Would you write out, word for word, each line of the records below from the top through the one holding "Task: Close the EWS Beta panel"?

(Data extracts Opens)

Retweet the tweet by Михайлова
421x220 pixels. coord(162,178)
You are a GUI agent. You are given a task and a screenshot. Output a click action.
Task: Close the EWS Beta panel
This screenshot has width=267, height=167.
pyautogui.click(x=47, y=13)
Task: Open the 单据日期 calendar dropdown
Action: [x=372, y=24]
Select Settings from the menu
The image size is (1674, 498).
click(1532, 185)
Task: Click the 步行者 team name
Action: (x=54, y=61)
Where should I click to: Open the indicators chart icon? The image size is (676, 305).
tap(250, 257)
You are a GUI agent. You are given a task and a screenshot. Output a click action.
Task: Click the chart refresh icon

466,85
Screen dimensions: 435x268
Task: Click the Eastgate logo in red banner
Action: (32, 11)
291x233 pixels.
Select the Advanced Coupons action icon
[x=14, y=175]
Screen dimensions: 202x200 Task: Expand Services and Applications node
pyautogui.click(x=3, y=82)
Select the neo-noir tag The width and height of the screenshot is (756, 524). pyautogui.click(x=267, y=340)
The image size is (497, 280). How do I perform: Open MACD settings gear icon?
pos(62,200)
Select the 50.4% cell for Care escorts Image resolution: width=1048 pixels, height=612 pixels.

(Data extracts Closes)

» **Exercise answer**
Retweet the tweet by Михайлова
421x220 pixels. coord(162,178)
You are a GUI agent. You are given a task and a screenshot. Output a click action.
Task: Close the EWS Beta panel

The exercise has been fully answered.